Müller G, Wied S, Wetekam E M, Crecelius A, Unkelbach A, Pünter J
Hoechst Aktiengesellschaft Frankfurt a.M., SBU Metabolic Diseases H825, Frankfurt am Main, Germany.
Biochem Pharmacol. 1994 Aug 30;48(5):985-96. doi: 10.1016/0006-2952(94)90369-7.

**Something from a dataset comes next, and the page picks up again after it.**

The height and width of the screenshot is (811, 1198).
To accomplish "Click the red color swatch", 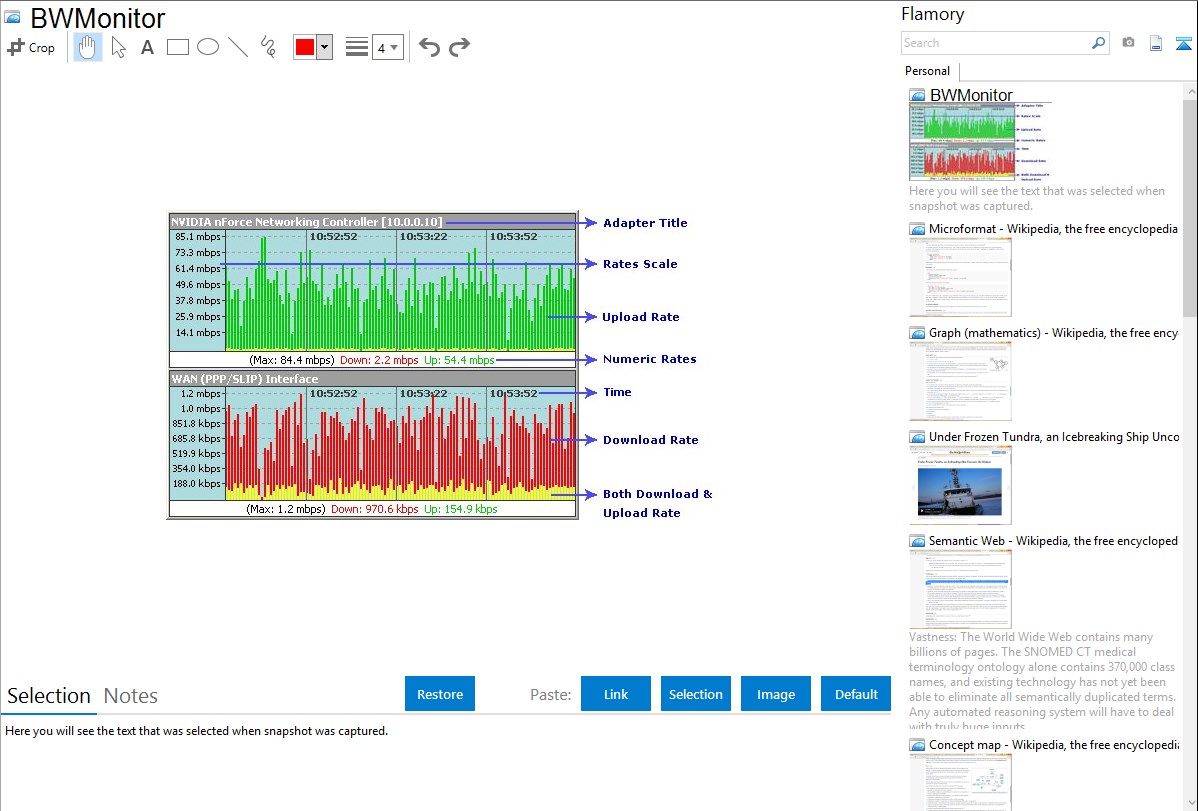I will click(305, 47).
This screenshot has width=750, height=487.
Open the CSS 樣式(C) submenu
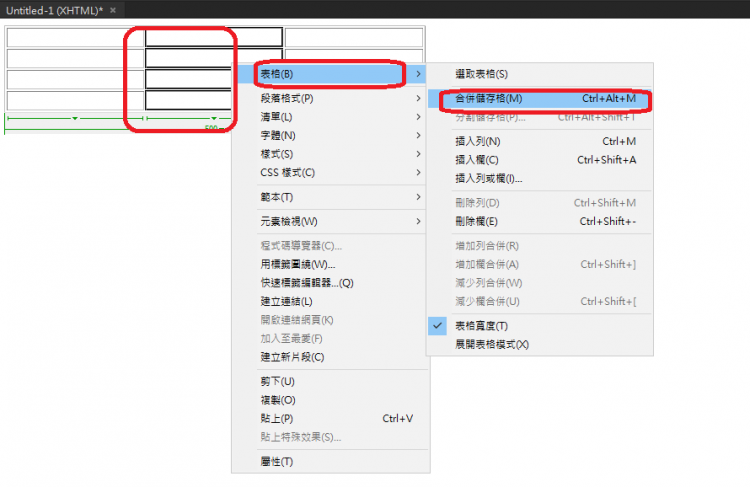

The long-term hypoglycemic activity of sulphonylurea drugs has been attributed, in part at least, to the stimulation of glucose utilization in extra-pancreatic tissues. The novel sulphonylurea, glimepiride, gives rise to a longer lasting reduction in the blood sugar level in dogs and rabbits compared to glibenclamide (Geisen K, Drug Res 38: 1120-1130, 1988). This cannot be explained adequately by elevated plasma insulin levels. This study investigated whether this prolonged hypoglycemic phase was based on the drug's abilities to stimulate glucose utilization and affect the underlying regulatory mechanisms in insulin-sensitive cells in vitro. It was found that in the absence of added insulin, glimepiride and glibenclamide (1-50 microM) stimulated lipogenesis (3T3 adipocytes) and glycogenesis (isolated rat diaphragm) approximately 4.5- and 2.5-fold, respectively, and reduced the isoproterenol-stimulated lipolysis (rat adipocytes) up to 40-60%. The increased glucose utilization was correlated with a 3-4-fold higher 2-deoxyglucose transport rate and amount of GLUT4 at the plasma membrane, as well as with increased activities of key metabolic enzymes (glycerol-3-phosphate acyltransferase, glycogen synthase) within the same concentration range. Furthermore, the low Km cAMP-specific phosphodiesterase was activated 1.8-fold, whereas the cytosolic cAMP level and protein kinase A activity ratios were significantly lowered after incubation of isoproterenol-stimulated rat adipocytes with the sulphonylureas. In many of the aspects studied the novel sulphonylurea, glimepride, exhibited slightly lower ED50-values than glibenclamide. This study demonstrates correlations existing between drug-induced stimulation of glucose transport/metabolism and cAMP degradation/protein kinase A inhibition as well as between the relative efficiencies of glimepiride and glibenclamide in inducing these extra-pancreatic processes. Therefore, it is suggested that the stimulation of glucose utilization by sulphonylureas is mediated by a decrease of cAMP-dependent phosphorylation of GLUT4 and glucose metabolizing enzymes. The therapeutic relevance of extra-pancreatic effects of sulphonylureas, in general, and of the differences between glimepiride and glibenclamide as observed in vitro in this work, in particular, remain to be elucidated.
磺酰脲类药物的长期降血糖活性至少部分归因于其对胰腺外组织葡萄糖利用的刺激作用。与格列本脲相比,新型磺酰脲类药物格列美脲能使犬和兔的血糖水平降低持续更长时间(Geisen K,《药物研究》38:1120 - 1130,1988)。血浆胰岛素水平升高并不能充分解释这一现象。本研究调查了这种延长的降血糖阶段是否基于该药物在体外刺激葡萄糖利用以及影响胰岛素敏感细胞潜在调节机制的能力。结果发现,在未添加胰岛素的情况下,格列美脲和格列本脲(1 - 50微摩尔)分别刺激脂肪生成(3T3脂肪细胞)和糖原生成(分离的大鼠膈肌)约4.5倍和2.5倍,并使异丙肾上腺素刺激的脂肪分解(大鼠脂肪细胞)降低多达40% - 60%。在相同浓度范围内,葡萄糖利用增加与质膜上2 - 脱氧葡萄糖转运速率和GLUT4量提高3 - 4倍相关,也与关键代谢酶(甘油 - 3 - 磷酸酰基转移酶、糖原合酶)活性增加相关。此外,低Km的cAMP特异性磷酸二酯酶被激活1.8倍,而异丙肾上腺素刺激的大鼠脂肪细胞与磺酰脲类药物孵育后,胞质cAMP水平和蛋白激酶A活性比值显著降低。在许多研究方面,新型磺酰脲类药物格列美脲的ED50值略低于格列本脲。本研究证明了药物诱导的葡萄糖转运/代谢刺激与cAMP降解/蛋白激酶A抑制之间存在相关性,以及格列美脲和格列本脲在诱导这些胰腺外过程中的相对效率之间存在相关性。因此,提示磺酰脲类药物对葡萄糖利用的刺激作用是通过降低GLUT4和葡萄糖代谢酶的cAMP依赖性磷酸化介导的。一般而言,磺酰脲类药物胰腺外作用的治疗相关性以及本研究中体外观察到的格列美脲和格列本脲之间的差异的治疗相关性仍有待阐明。